The salloc command will respond now with a job ID number.

salloc: Granted job allocation 271

We have now allocated ourselves a host to run a program on. The -n 1 tells slurm how many copies of the task we will be running. We could increase this numbers if we want to run multiple copies of a task.

To actually run a command we now need to issue the srun command. This also takes a -n parameter to tell Slurm how many copies of the job to run and it takes the name of the program to run. To run a job interactively we need another argument --pty.

srun --pty /bin/bash

If you run command above you will see the hostname in the prompt change to the name of the compute node that slurm has allocated to you. In the example below the compute node is called worker00.
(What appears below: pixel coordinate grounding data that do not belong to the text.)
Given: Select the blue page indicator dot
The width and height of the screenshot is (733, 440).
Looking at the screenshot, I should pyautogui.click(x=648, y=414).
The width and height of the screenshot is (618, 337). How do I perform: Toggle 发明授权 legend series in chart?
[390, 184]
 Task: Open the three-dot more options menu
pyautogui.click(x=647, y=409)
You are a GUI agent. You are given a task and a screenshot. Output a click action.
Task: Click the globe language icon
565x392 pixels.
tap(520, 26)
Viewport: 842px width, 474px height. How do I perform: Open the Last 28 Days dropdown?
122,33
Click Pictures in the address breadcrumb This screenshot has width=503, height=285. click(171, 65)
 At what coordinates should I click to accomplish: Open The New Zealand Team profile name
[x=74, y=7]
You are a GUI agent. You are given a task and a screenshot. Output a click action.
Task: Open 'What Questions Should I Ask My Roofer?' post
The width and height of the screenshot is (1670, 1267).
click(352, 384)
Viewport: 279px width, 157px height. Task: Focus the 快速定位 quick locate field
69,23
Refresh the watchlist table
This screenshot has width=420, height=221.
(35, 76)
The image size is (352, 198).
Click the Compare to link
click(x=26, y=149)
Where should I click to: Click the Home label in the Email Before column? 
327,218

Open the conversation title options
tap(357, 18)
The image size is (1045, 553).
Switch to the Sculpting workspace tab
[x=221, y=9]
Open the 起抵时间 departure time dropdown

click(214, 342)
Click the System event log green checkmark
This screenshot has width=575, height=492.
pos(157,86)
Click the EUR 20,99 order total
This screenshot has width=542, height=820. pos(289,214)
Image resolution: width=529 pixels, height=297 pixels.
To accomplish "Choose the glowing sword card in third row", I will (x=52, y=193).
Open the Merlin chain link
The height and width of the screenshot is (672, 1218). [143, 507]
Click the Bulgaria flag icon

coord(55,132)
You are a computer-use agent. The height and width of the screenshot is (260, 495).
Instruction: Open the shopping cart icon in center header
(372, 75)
[jane@master ~]$ srun --pty /bin/bash
[jane@worker00 ~]$ 

We are now logged into a compute node and can run any commands we wish and these will run on the compute node instead of the login node. You can also confirm the name of the host that you are connected to by running the hostname command.

hostname
worker00

Once we are done working with the compute node we need to disconnect from it. The exit command will exit the bash program on the compute node causing us to disconnect. After this command is issued the hostname prompt should change back to the login node’s name (e.g. master or cl1).

[jane@worker00  ~]$ exit
exit
[jane@master ~]$ 

At this point we still hold an allocation for a node and could run another job if we wish. We can confirm this by examining the queue of our jobs with the squeue command.

squeue
             JOBID PARTITION     NAME     USER ST       TIME  NODES NODELIST(REASON)
               271   compute     bash    jane   R       0:01      1 worker00

To relinquish the node allocation we need to issue another exit command.

[jane@master ~]$ exit

This will display a message that the job allocation is being relinquished and show us the same job ID number again.

exit
salloc: Relinquishing job allocation 271

At this point our job is complete and we no longer hold any allocations. We can confirm this again with the squeue command.

[jane@master ~]$ squeue
             JOBID PARTITION     NAME     USER ST       TIME  NODES NODELIST(REASON)

Running batch jobs

For most situations we won’t want to run a job interactively, instead we will want to submit it to the cluster have it do its work and return any output files to us. We might submit many copies of the same job with different parameters in this way. This method of working is known as batch processing. To do this we must first write some details about our job into a script file. Use nano (or your favourite command line text editor) and create a file containing the following:

nano batchjob.sh
#!/bin/bash --login
###
#job name
#SBATCH --job-name=hostname
#job stdout file
#SBATCH --output=hostname.out.%J
#job stderr file
#SBATCH --error=hostname.err.%J
#maximum job time in D-HH:MM
#SBATCH --time=0-00:01
#SBATCH --ntasks=1
###

/bin/hostname

This is actually a bash script file containing all the commands that will be run. Lines beginning with a # are comments which bash will ignore. However lines that begin #SBATCH are instructions for the sbatch program. The first of these (#SBATCH --job-name=hostname) tells sbatch the name of the job, in this case we will call the job hostname. The --output line tells sbatch where output from the program should be sent, the %J in its name means the job number. The same applies for the --error line, except here it is for error messages that the program might generate, in most cases this file will be blank. The --time line limits how long the job can run for, this is specified in days, hours and minutes. The final line specifies the actual commands which will be executed, in this case its the hostname command which will tell us the name of the compute node which ran our job.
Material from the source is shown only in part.